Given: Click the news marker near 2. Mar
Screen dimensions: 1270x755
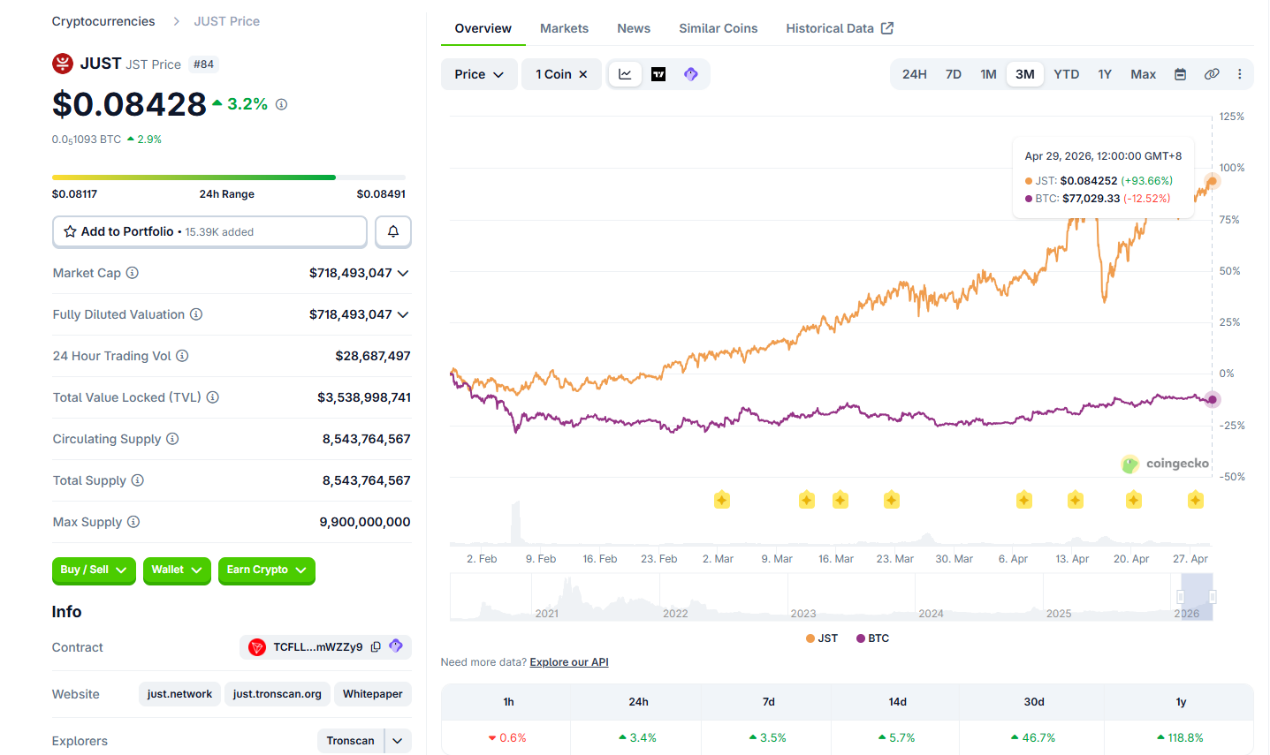Looking at the screenshot, I should click(x=721, y=500).
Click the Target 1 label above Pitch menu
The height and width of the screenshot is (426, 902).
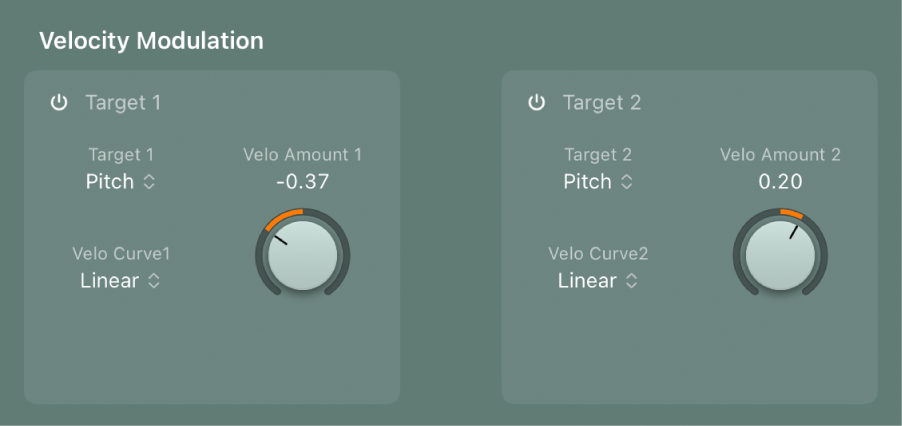pyautogui.click(x=121, y=155)
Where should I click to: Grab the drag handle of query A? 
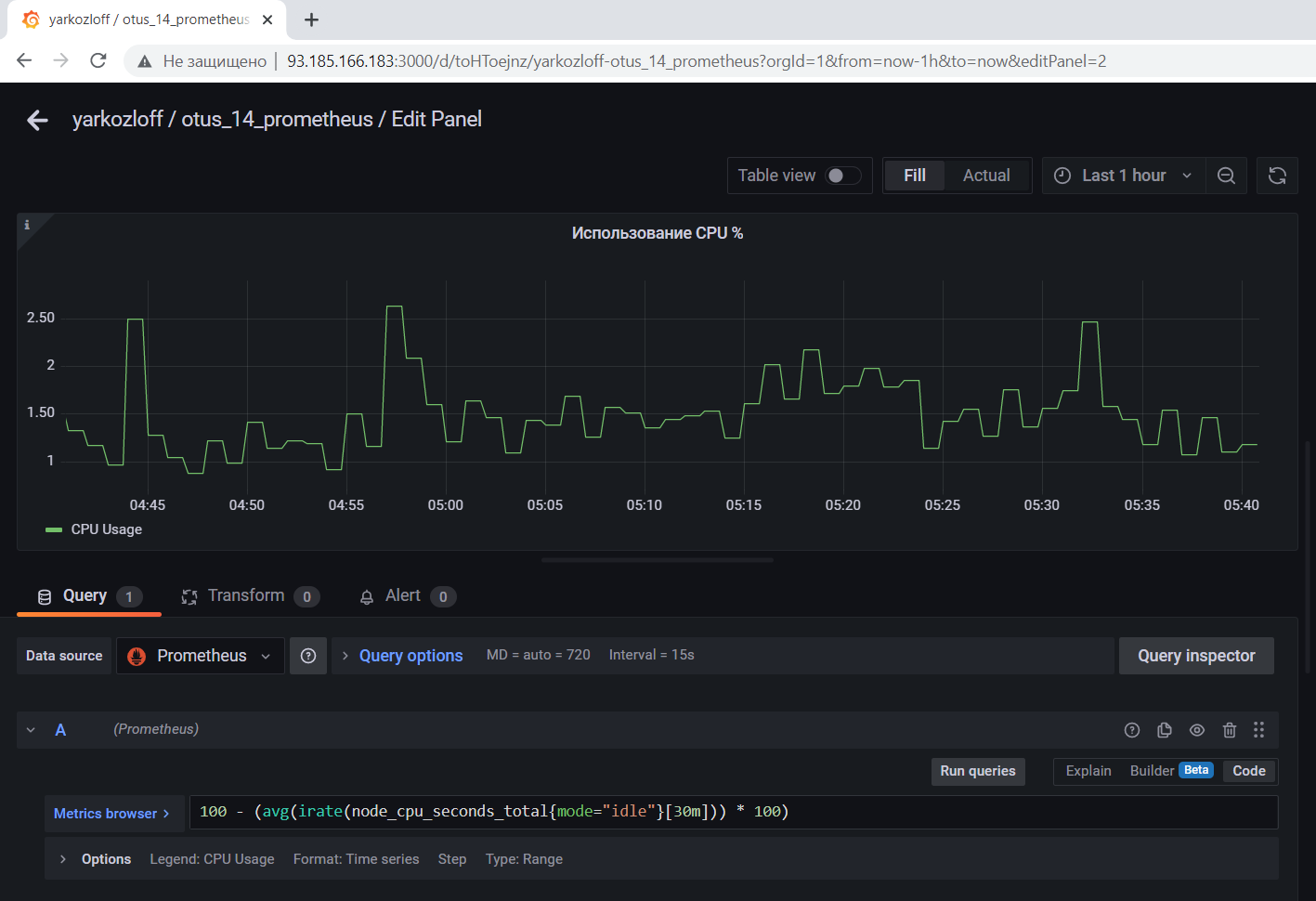pos(1259,730)
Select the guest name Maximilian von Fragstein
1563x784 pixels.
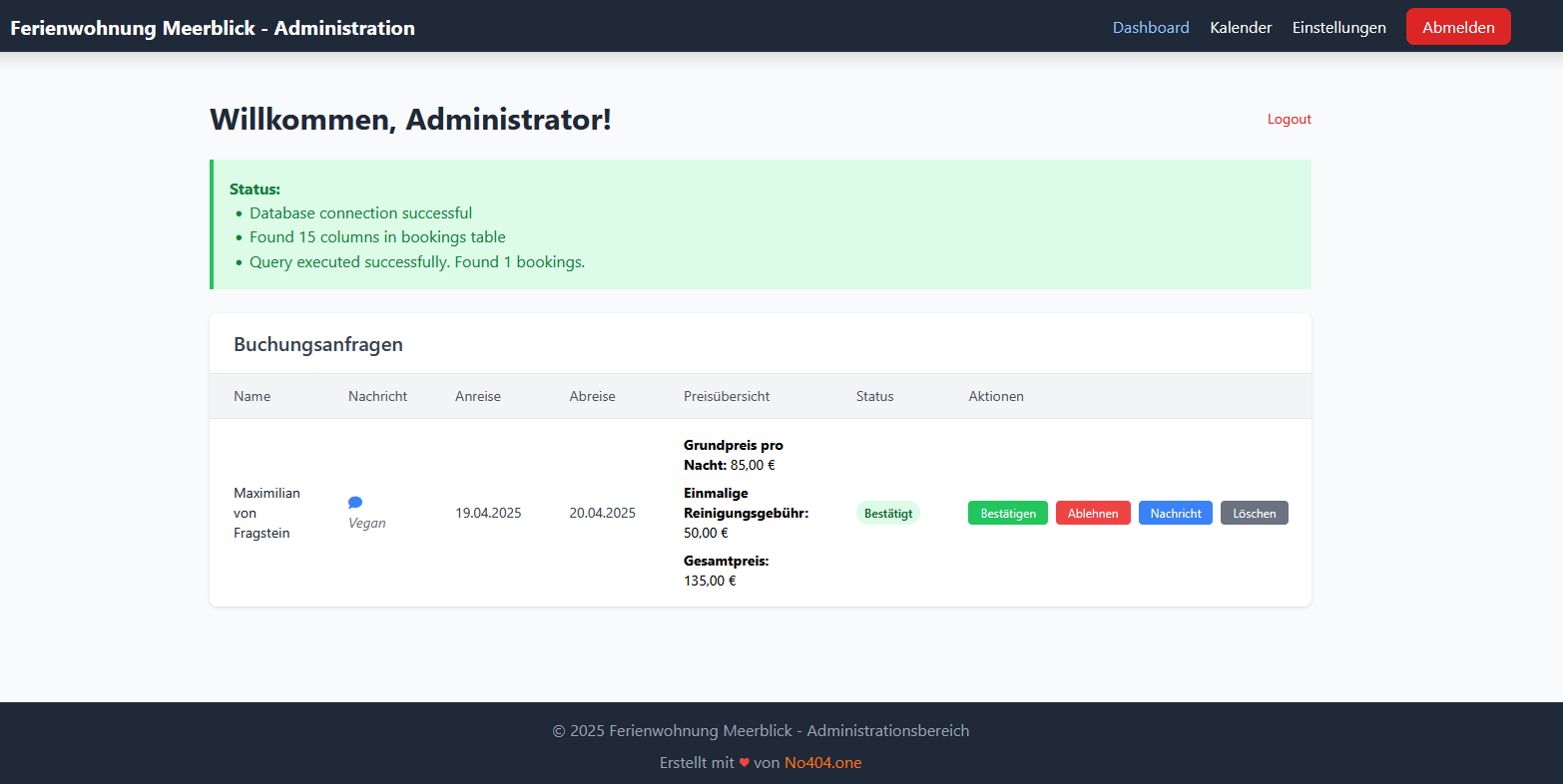pyautogui.click(x=266, y=513)
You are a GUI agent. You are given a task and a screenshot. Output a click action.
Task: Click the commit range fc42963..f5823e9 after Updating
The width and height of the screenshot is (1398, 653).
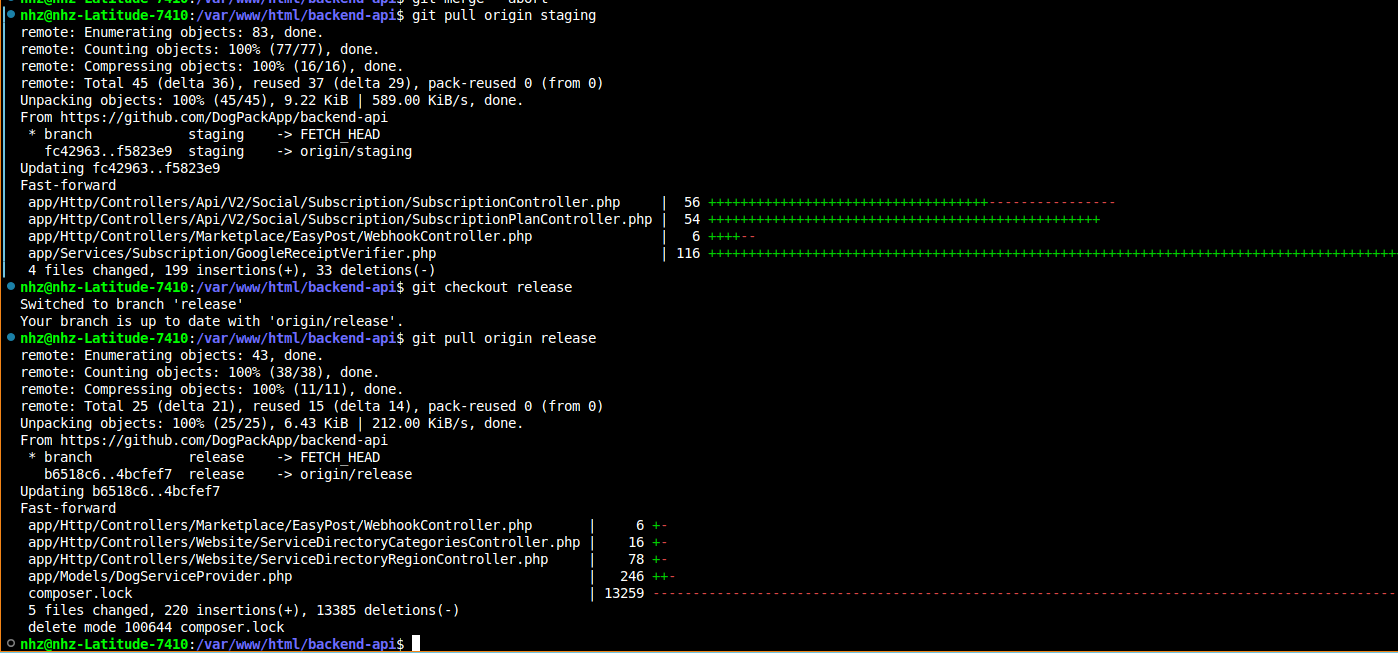(x=156, y=168)
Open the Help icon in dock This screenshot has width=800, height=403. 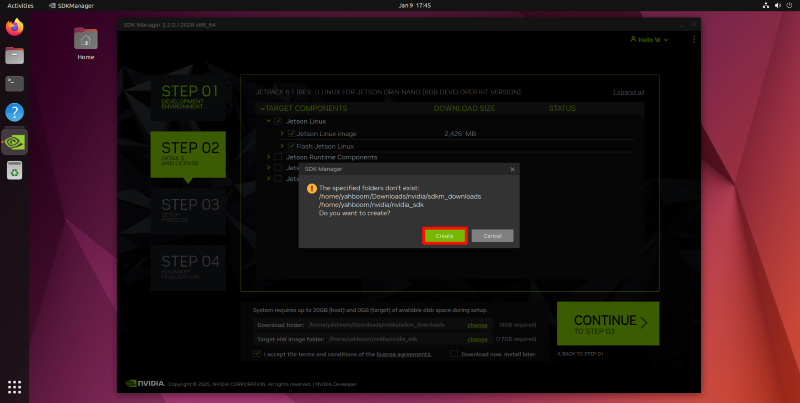coord(15,112)
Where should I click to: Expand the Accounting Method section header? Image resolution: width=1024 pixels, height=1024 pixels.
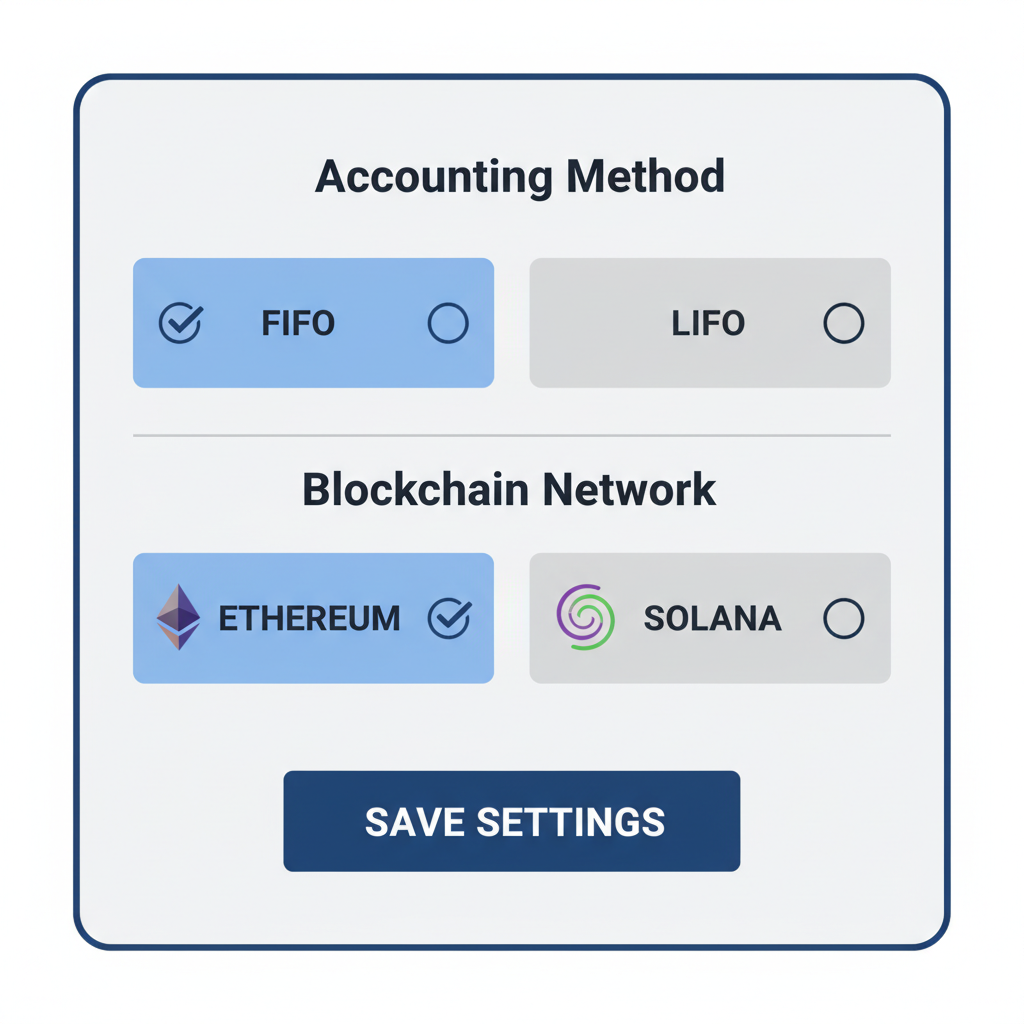point(520,177)

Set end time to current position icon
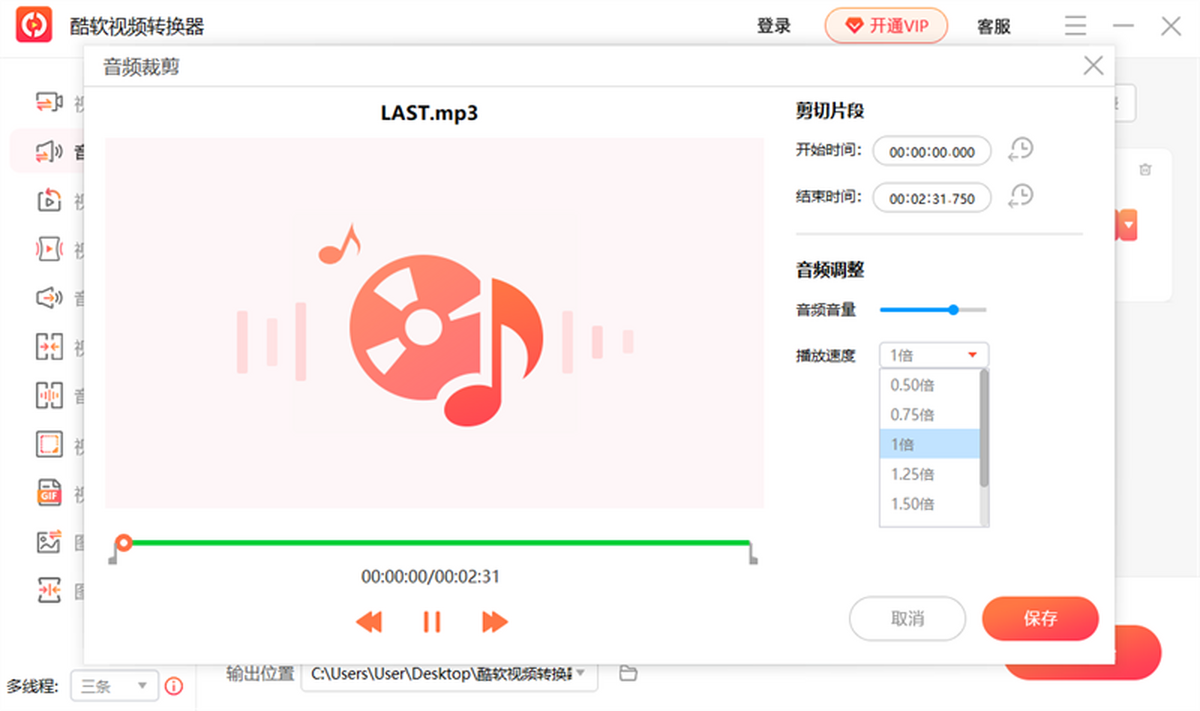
════════════════════
### Exercise aim
Leave out the pictures and repeat exactly the lines from the start of the material through the line that contains "You are a GUI", both included.

### Finished exercise
Given: Click the news marker near 2. Mar
Screen dimensions: 1270x755
Looking at the screenshot, I should click(x=721, y=500).
Click the Target 1 label above Pitch menu
The height and width of the screenshot is (426, 902).
pyautogui.click(x=121, y=155)
Where should I click to: Grab the drag handle of query A? 
pos(1259,730)
Select the guest name Maximilian von Fragstein
1563x784 pixels.
pyautogui.click(x=266, y=513)
You are a GUI agent. You are given a task and a screenshot. Output a click action.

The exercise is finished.